All historical transactions were pre-imported from the migration.
Tab 2: Opening balances
Monthly opening balance per account, extracted from the old XLSX. Referenced by the report tab for balance calculations.
Tab 3: Monthly P&L report
This is the core of the system. Select a month, and the entire report recalculates:
- Account balances — per bank account, reconciled against opening balances
- Real revenue — broken down by retail and wholesale, filtered on classification = “Khach hang”
- Expenses by group — COGS, operations, marketing, logistics
- Profit/Loss — the actual bottom line
- Internal transactions — shown for reference only, structurally excluded from the P&L
- Pancake reconciliation — compares Pancake revenue (from order data) vs bank revenue (from manual entries)
Key design: All values are SUMPRODUCT formulas filtering on the classification column. Internal transfers exist in the data but are structurally invisible in reports. No one has to remember to exclude them.
Tab 4: Yearly overview
A 12-month matrix showing revenue, COGS, gross profit, expense groups, and net profit side by side. Plus a Pancake revenue row for cross-referencing.
Tab 5: Pancake orders
Raw order data from Pancake POS — order ID, date, channel, status, customer, product, quantity, price, COD amount, province. One row per order line item. Populated daily by n8n.
n8n workflow — daily automation
A 4-node workflow running on a self-hosted n8n instance:
Schedule trigger fires daily at 6AM Vietnam time. The workflow clears existing Pancake data to prevent duplicates, then fetches all orders from the Pancake API.
The fetch step paginates through the API, maps order statuses (new, confirmed, packed, shipped, completed, cancelled), detects sales channels from page ID prefixes (tts_ = TikTok, shopee_ = Shopee, otherwise Facebook), and flattens everything to one row per order item.
All rows are written to Google Sheets via a service account.
Resilience: Auto-retry 3 times with 5-minute intervals. Email alert to me on failure.
Why this architecture
Google Sheets as the hub, not a database. The client’s team already lives in Sheets. No new tool to learn. Formulas handle all reporting logic.

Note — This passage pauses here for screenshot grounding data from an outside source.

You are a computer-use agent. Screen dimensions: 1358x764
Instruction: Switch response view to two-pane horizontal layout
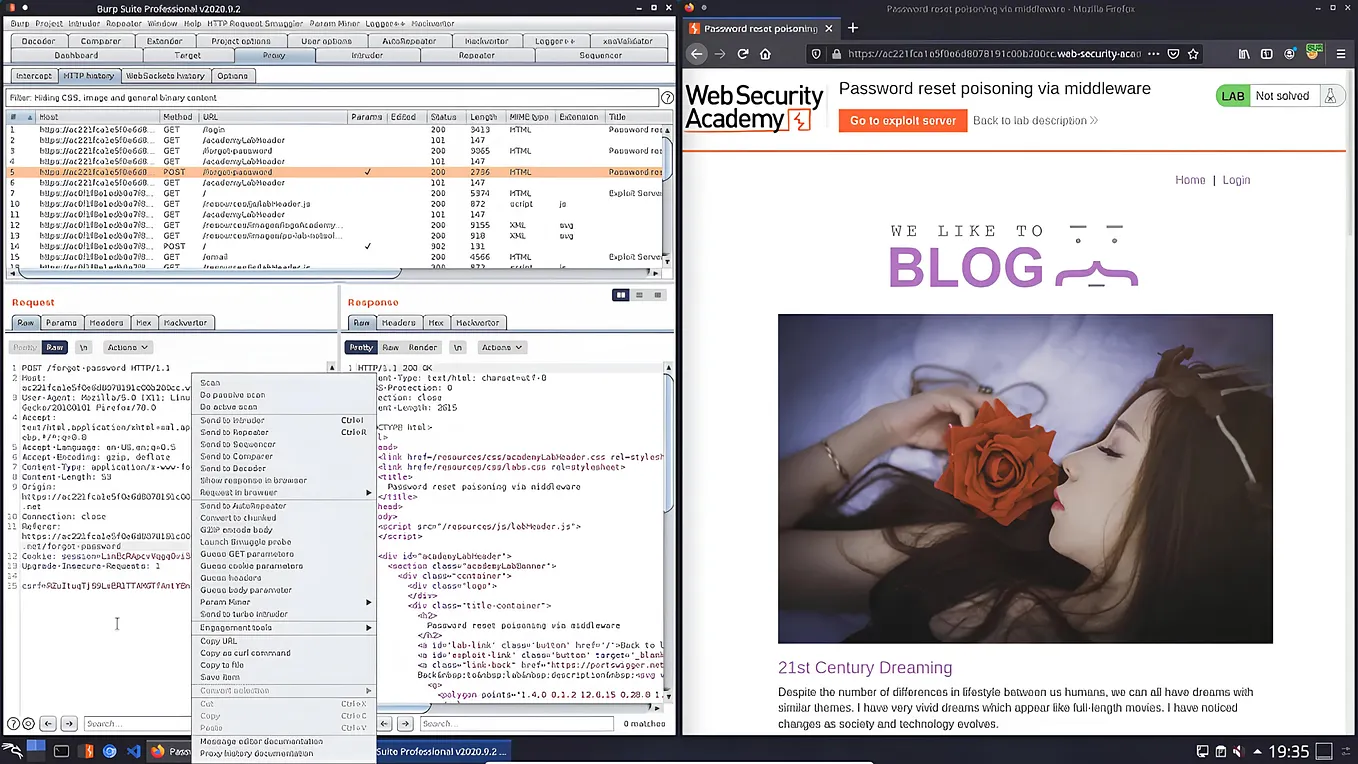[640, 296]
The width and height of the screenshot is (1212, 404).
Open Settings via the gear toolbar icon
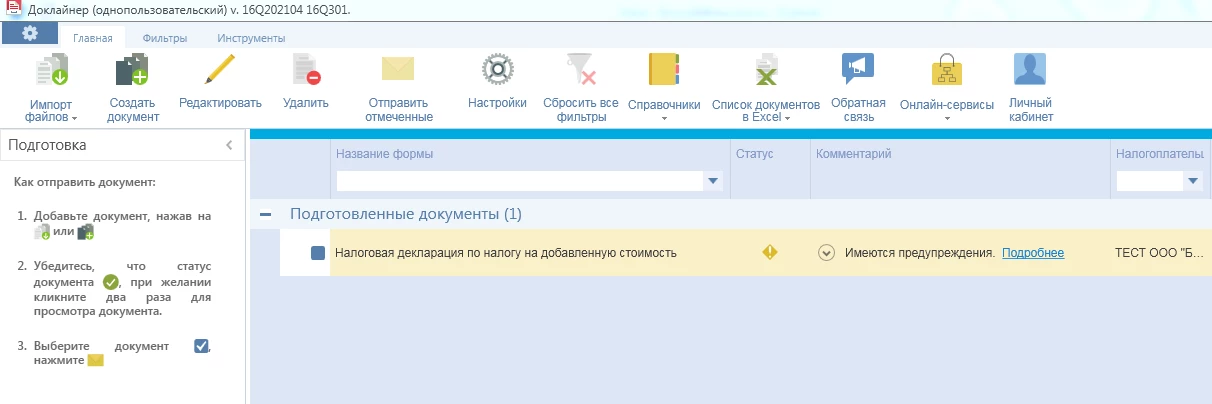(496, 70)
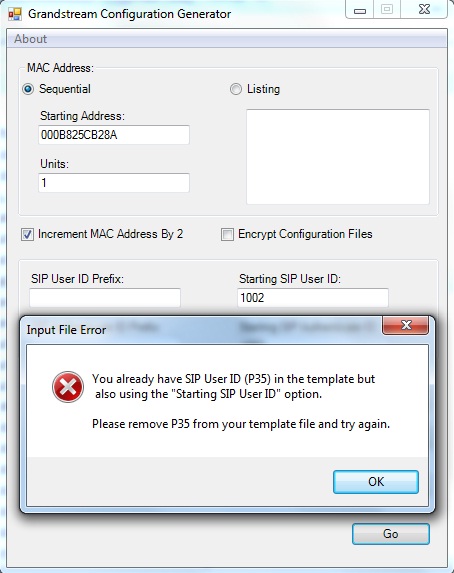Image resolution: width=454 pixels, height=573 pixels.
Task: Click the Units input field
Action: [x=114, y=183]
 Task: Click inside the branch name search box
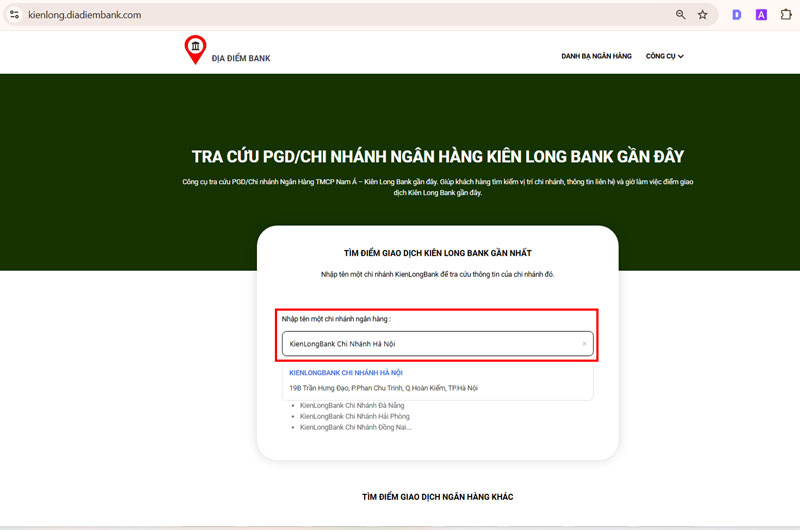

Classification-based P&L. Instead of trying to fix the old 3-panel layout, I flattened everything and added a classification column. The P&L formulas simply filter on “Khach hang”. Internal transfers exist in the data but are structurally invisible in reports.
Full-replace sync, not incremental. The n8n workflow clears and re-imports all Pancake orders daily. Simpler than tracking deltas, and the data volume (hundreds of orders) is small enough that it’s fast.
Pancake reconciliation built-in. The P&L tab compares Pancake revenue (from order data) vs bank revenue (from manual entries). The delta = cash in transit — money from completed orders not yet deposited.
What it runs on
| Component | Tool | Cost |
|---|---|---|
| Data migration | Python + openpyxl | One-time |
| Sheet creation | Python + Google Sheets API | Free |
| Operational hub | Google Sheets | Free |
| Daily sync | n8n (self-hosted) | ~$5/mo VPS |
| Order data | Pancake POS API | Included in plan |
| Authentication | Google Service Account | Free |
Impact
- Phantom revenue eliminated — internal transfers and owner capital movements no longer inflate the P&L
- Daily Pancake order data auto-synced — no more manual copy-paste
- Revenue reconciliation (Pancake vs bank) gives visibility into cash flow timing
- Monthly P&L report updates with a single cell change
- Channel breakdown (TikTok / Shopee / Facebook) available automatically
The owner still runs the finances herself — she just doesn’t have to fight the spreadsheet anymore. The system does the heavy lifting, and she can focus on growing the business.